What are outdated secondary indexes?

A document’s location or presence within a secondary index can be affected if

  • a ReQL command changes its behavior, and
  • that ReQL command is used by the secondary index.

Upon migration, that secondary index becomes outdated. The outdated index will continue to function, using the previous versioned behavior of the command, with the documents in their original locations. To avoid any subtly confusing behavior, you will probably want to rebuild the index.

Migrating old data

These steps are only necessary if you’re upgrading from RethinkDB version 1.7–1.12 to version 2.1 or higher.
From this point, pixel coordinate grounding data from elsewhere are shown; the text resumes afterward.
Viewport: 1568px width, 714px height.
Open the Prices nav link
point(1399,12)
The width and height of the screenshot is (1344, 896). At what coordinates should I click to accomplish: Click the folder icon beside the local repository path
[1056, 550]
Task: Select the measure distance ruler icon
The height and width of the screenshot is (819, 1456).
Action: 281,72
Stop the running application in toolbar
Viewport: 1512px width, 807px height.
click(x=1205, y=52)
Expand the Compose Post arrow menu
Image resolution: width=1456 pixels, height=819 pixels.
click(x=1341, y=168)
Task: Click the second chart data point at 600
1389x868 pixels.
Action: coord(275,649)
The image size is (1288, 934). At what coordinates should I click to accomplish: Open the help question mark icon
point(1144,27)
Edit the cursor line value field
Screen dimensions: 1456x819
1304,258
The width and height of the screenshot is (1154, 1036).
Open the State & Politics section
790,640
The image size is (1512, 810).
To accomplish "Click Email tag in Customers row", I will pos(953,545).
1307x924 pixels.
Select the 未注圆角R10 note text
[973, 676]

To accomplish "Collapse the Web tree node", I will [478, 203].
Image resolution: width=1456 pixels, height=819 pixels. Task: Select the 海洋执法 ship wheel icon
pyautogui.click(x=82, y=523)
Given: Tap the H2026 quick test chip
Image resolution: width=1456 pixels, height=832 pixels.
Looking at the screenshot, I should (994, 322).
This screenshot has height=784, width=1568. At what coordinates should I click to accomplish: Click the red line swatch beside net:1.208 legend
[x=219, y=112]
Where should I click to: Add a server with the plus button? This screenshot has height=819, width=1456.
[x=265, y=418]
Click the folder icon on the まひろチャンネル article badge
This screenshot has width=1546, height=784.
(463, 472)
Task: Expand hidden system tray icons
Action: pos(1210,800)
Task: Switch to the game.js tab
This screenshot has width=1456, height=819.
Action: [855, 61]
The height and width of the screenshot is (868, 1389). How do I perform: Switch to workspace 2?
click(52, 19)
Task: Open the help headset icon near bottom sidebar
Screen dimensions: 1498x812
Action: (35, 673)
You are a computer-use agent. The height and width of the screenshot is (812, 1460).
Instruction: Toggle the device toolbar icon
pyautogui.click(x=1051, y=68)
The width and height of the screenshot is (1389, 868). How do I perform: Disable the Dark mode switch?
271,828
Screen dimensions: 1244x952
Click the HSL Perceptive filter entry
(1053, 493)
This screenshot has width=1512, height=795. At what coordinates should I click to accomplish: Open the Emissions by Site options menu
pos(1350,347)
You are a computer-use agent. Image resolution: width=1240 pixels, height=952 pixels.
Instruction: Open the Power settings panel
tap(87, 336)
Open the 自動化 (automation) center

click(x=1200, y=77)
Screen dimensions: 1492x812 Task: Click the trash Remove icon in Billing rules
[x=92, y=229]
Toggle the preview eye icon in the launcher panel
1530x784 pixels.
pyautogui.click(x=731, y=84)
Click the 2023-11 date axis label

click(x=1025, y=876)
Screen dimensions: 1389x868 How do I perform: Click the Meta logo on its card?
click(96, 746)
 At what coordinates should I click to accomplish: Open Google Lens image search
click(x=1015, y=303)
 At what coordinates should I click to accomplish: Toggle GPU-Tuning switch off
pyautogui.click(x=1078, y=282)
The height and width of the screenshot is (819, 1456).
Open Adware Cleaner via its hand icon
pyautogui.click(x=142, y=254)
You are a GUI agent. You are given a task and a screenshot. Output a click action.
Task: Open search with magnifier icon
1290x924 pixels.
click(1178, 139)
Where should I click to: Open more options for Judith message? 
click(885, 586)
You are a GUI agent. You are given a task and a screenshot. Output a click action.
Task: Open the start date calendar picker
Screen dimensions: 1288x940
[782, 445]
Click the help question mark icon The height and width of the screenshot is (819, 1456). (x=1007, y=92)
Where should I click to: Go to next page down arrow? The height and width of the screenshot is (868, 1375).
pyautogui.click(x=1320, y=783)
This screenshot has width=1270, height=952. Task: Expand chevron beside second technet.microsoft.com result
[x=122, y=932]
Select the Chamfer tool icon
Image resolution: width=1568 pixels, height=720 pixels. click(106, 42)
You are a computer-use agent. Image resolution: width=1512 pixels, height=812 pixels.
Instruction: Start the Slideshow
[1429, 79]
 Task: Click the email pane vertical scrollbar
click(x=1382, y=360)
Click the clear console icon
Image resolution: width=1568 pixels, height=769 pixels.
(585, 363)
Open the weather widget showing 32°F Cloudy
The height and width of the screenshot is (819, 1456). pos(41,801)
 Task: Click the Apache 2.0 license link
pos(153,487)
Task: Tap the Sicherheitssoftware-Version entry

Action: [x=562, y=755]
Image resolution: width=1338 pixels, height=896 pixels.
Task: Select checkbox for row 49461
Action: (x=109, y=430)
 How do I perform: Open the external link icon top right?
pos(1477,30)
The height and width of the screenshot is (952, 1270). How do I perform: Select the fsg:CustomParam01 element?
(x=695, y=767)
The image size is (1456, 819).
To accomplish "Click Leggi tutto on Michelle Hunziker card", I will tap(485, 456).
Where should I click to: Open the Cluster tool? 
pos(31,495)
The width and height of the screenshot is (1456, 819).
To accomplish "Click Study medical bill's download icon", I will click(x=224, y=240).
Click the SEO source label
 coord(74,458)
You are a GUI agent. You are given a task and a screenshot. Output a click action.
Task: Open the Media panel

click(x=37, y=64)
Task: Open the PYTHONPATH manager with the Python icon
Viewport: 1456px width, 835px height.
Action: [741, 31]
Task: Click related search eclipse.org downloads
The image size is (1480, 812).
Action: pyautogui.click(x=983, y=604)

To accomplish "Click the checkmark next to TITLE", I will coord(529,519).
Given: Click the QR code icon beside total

If you’re using a later version, see the sections above. (If you’re using 1.6 or earlier, read the “Deprecated versions” section below.)

Migration consists of three simple steps:

  • Export your data from the existing version of RethinkDB
  • Upgrade RethinkDB to a new version
  • Import the data into the new version of RethinkDB

You must export your data before you’ve upgraded RethinkDB to a new version! If you’ve already updated, you can find binaries for previous versions in the download archive.

Exporting your data

To export your data, use rethinkdb dump:

rethinkdb dump -c <host>:<port>

This command will export all your data to a tar.gz file named rethinkdb_dump_<timestamp>.tar.gz (this may vary depending on your platform).

Use rethinkdb help <command> for a list of options. For more details, see Backing up your data.

Upgrading RethinkDB

First, upgrade the RethinkDB server and drivers to the latest version:

Keep in mind:

  • Don’t upgrade the Python driver until after you’ve dumped the data.
  • Upgrade the Python driver for the restore step below.

Then make sure to move or delete the old RethinkDB data directory (rethinkdb_data by default), since the new version will not be able to read the old file.

Importing your data

To import your data, use rethinkdb restore:

rethinkdb restore <exported_file> -c <host>:<port>

Use rethinkdb restore --help to see the complete list of options for importing your data. Again, for more details, see Backing up your data.

After importing your data, you’ll need to rebuild your secondary indexes.

rethinkdb index-rebuild

The cluster configuration is not exported in backup. After a full restore, it will need to be manually reconfigured.

Deprecated versions

Upgrading from RethinkDB versions 1.6 or earlier has not been tested with RethinkDB 2.1 and higher. However, you should be able to use the deprecated migration script.

Follow the directions in the README file to perform the migration.

Downgrading RethinkDB

Downgrading RethinkDB clusters to previous versions is not supported, and generally, will not work. A possible exception is downgrading between certain minor releases.